La France compte 66 millions de personnes, si on compte France métropolitaine et outre-mer, est-ce que ce chiffre ne va pas augmenter ? Comment on voit les prochaines années, est-ce qu’on a atteint un seuil pratiquement maximal pour la population française ?
A chaque fois on dit que le seuil est maximal mais finalement il y a plus de monde. Ce qui est compliqué, c’est qu’il faut tenir compte des soldes migratoires. Non seulement d’entrée de chez nous mais de sortie de chez nous. Tout cela rend assez compliqué de définir quelle sera l’évolution.
Jusque là, la population française avait une croissance de 0,6% par an en moyenne. A noter d’ailleurs qu’on a fait grand cas de l’arrêt de la baisse en valeur absolue à Reims. Mais la croissance obtenue n’a été que de 0,3, la moitié de la croissance moyenne nationale. Donc le différentiel avec le reste de la France a continué à s’accroître. Là on devrait avoir un léger tassement. Les 0,6% devraient tomber à 0,5 ou 0,45 pendant encore 4 ou 5 ans. Sous réserve de ne pas toucher au solde migratoire en positif ou négatif d’ici là.
Il nous reste une bonne grosse minute.
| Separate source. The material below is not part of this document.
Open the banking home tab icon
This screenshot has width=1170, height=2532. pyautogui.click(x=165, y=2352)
On évoquait au début la mortalité qui a atteint un niveau record en France en 2015. Là en ce début d’année, il y a une épidémie de grippe…
Ce n’est pas une grippe. On a une histoire virale qui comporte une grande possibilité de surinfection bactérienne plus ou moins grave selon le terrain. Et donc on peut prédire que là aussi ça va sérieusement dégager, si l’on peut parler vulgairement. Sur décembre, janvier et février, cette épidémie a des conséquences très variables chez des sujets jeunes en bonne santé qui font une histoire virale qui les assomme 8 jours et puis c’est tout. Ou bien il y a des gens qui font des sinusites, des otites… Sur les personnes plus fragiles, on voit des bronchites qui deviennent des foyers pulmonaires plus graves. Et on voit des patients en réanimation qui tout simplement décèdent de leur infection.
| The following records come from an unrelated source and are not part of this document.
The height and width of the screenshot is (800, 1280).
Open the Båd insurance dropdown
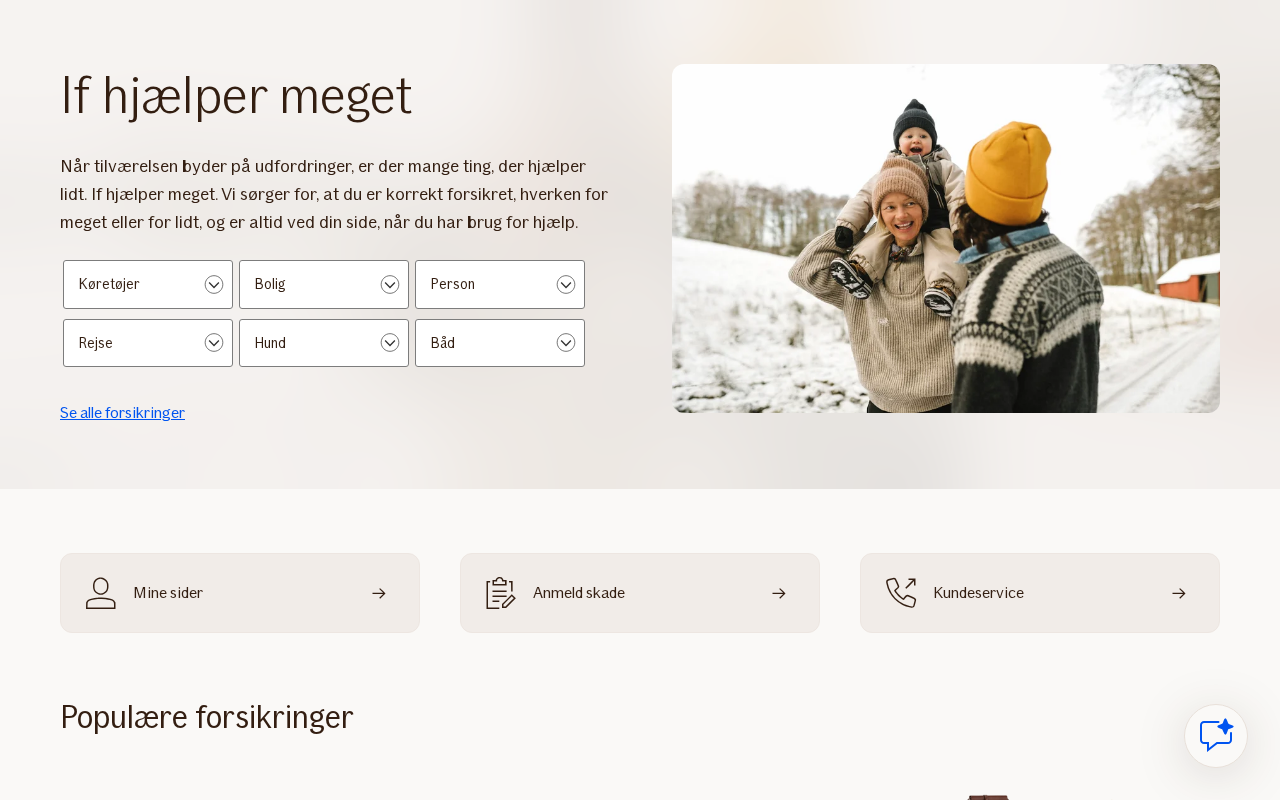pos(500,343)
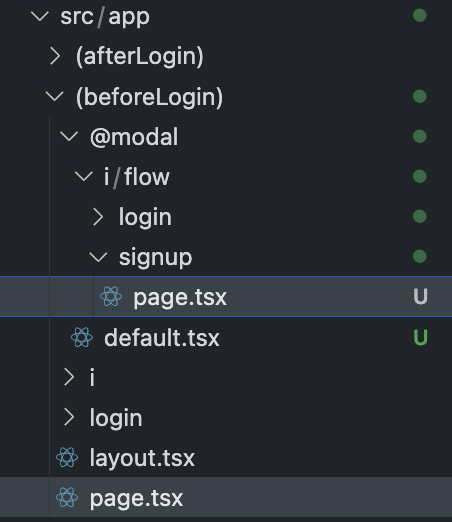Open default.tsx file
This screenshot has width=452, height=522.
pyautogui.click(x=162, y=338)
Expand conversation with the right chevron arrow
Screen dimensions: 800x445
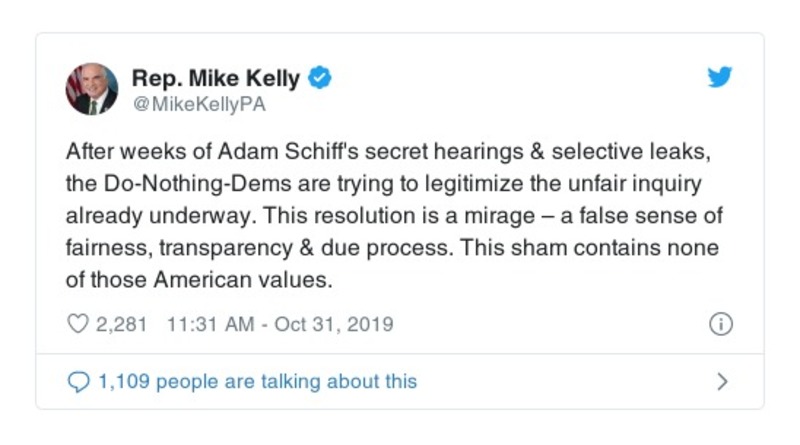[x=722, y=381]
Donc là on peut prédire à nouveau qu’on va avoir un début d’année avec un coup de faux. Et après on va attendre la grippe parce que pour l’instant on ne l’a pas encore eue. Donc on ne sait pas du tout quel sera son prélèvement. Prélèvement habituel ou prélèvement au-dessus on n’en sait rien.
On peut toujours aller se faire vacciner ?
Absolument. Plus la grippe est en retard, plus il y a intérêt pour les retardataires à se précipiter vers le vaccin.